Выбрав одну литографию — ту самую, что лежала в папке сверху, я протянул ее хозяину.
— У нас имеются и другие работы Домье, — предложил он.
— Прекрасно, на днях загляну снова, — сказал я и поспешил удалиться, поскольку покупкой исчерпал всю свою наличность.
Я шел по залитой солнцем набережной, исполненный трепетного уважения к творчеству Домье и отчасти к себе, ибо держал в руках один из его шедевров. Но когда я сел в автобус, опьянение немного схлынуло, и я вспомнил, что обещал жене и дочери повести их в кино и ресторан, а предназначенной для этого суммы в кармане больше нет. Я решил зайти в посольство и перехватить деньжат у одного сотрудника, но испытывал уже не опьянение, а стыд оттого, что начисто забыл о своих близких. Воскресные прогулки были для моей дочери единственным праздником, и мы обычно долго ходили по улицам, выбирая подходящий ресторан. Я говорил: «Зайдем подкрепимся», жена возражала: «Что ты, здесь слишком дорого», а дочка, с трудом преодолевая смущение, еле слышно произносила: «Мама, я бы что-нибудь съела…»
Сотрудник выручил меня, дневная прогулка, обед в ресторане и прочие удовольствия состоялись, в кино показывали какой-то плоский фильм, но я был почти так же счастлив, как дочка, — не от фильма, конечно, а от сознания, что дома меня ожидает шедевр, который вполне мог бы занять место в собрании самого взыскательного коллекционера.
А назавтра, с утра пораньше, я отправился к моему приятелю-кассиру с предложением, которое стало уже традиционным:
— Георгий, а что, если мы заключим с тобой небольшую сделку?

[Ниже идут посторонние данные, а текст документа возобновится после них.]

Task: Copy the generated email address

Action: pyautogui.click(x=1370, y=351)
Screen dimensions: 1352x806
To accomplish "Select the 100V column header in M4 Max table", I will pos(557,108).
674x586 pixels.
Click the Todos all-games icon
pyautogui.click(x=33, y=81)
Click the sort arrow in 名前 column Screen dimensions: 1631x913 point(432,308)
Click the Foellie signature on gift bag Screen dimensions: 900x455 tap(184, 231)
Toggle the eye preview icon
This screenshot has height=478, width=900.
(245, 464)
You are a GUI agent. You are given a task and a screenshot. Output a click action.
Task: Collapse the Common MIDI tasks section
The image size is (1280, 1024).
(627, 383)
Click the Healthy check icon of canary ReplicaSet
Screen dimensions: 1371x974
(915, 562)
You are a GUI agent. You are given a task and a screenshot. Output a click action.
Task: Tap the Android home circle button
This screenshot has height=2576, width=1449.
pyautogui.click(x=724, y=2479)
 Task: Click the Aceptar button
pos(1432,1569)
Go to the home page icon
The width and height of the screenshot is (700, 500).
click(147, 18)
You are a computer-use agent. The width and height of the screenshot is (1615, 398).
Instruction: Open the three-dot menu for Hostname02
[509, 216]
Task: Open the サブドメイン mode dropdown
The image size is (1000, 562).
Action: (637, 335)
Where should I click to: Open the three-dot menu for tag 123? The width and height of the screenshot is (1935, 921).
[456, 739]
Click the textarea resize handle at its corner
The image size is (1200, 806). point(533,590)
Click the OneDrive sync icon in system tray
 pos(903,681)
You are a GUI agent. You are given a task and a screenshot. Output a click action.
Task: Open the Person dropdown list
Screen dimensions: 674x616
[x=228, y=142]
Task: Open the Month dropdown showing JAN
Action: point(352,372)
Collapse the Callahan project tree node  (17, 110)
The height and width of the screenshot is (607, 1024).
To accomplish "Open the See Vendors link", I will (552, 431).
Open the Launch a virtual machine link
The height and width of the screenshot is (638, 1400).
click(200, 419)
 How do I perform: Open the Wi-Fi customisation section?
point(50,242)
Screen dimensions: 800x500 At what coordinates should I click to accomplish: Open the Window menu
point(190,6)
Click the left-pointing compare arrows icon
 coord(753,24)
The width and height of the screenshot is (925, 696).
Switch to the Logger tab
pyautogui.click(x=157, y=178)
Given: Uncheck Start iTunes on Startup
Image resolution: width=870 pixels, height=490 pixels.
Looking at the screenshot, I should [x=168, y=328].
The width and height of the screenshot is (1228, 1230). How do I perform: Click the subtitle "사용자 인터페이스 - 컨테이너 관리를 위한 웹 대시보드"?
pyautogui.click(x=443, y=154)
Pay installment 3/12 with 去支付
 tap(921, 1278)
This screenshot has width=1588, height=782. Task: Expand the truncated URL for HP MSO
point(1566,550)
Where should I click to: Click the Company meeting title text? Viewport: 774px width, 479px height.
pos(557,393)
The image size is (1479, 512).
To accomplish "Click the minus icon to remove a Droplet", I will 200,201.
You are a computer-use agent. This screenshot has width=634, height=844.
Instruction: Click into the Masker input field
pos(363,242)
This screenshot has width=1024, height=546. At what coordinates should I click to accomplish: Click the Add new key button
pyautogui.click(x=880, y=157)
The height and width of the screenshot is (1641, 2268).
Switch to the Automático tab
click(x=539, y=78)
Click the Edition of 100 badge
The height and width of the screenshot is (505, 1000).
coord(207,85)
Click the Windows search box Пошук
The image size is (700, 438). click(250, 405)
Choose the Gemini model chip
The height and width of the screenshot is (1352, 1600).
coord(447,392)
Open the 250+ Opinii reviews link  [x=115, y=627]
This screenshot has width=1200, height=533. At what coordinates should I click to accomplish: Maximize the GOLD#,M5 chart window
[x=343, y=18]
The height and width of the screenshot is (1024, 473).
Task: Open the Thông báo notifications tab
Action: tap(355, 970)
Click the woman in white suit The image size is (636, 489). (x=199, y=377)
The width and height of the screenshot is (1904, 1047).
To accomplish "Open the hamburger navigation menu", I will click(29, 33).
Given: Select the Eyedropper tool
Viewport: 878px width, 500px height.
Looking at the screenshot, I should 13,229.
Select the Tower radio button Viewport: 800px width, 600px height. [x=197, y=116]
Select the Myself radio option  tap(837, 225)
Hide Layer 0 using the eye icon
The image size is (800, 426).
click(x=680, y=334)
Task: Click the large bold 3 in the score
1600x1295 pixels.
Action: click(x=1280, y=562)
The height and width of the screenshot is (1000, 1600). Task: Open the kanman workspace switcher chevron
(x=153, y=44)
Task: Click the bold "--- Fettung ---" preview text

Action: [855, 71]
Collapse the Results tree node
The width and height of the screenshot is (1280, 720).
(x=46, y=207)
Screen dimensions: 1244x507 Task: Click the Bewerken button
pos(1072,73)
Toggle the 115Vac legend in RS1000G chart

— Знаю, знаю: ты мне — расписку, я тебе — деньги, — проворчал Георгий без особого подъема, так как начальство не разрешало никаких авансов.
После чего он вздохнул и, как всегда, отпер кассу.
Покончив со служебными делами, я — не тратя времени на обед — опять помчался в тот магазинчик на набережной, где купил накануне гравюру Домье. Набережная называлась Сен-Мишель, хозяина звали месье Мишель, и два взрослых сына, помогавшие ему вести дела, с полным основанием утверждали, что их фирма запоминается легче всех остальных: месье Мишель с набережной Сен-Мишель.
Отец и сыновья отличались любезностью, и это была не обычная внешняя любезность, а природное добродушие, которым я воспользовался в тот же день, так как продолжал рассматривать папки с гравюрами даже после того, как магазин был давно закрыт. Каждый из них поочередно поднимался наверх поужинать, а затем возвращался, потому что следовало подготовить к продаже новые поступления.
— Вам уже больше не будет интересно у нас, — сказал Мишель-старший, когда я наконец собрался уходить. — Вы сегодня успели все посмотреть.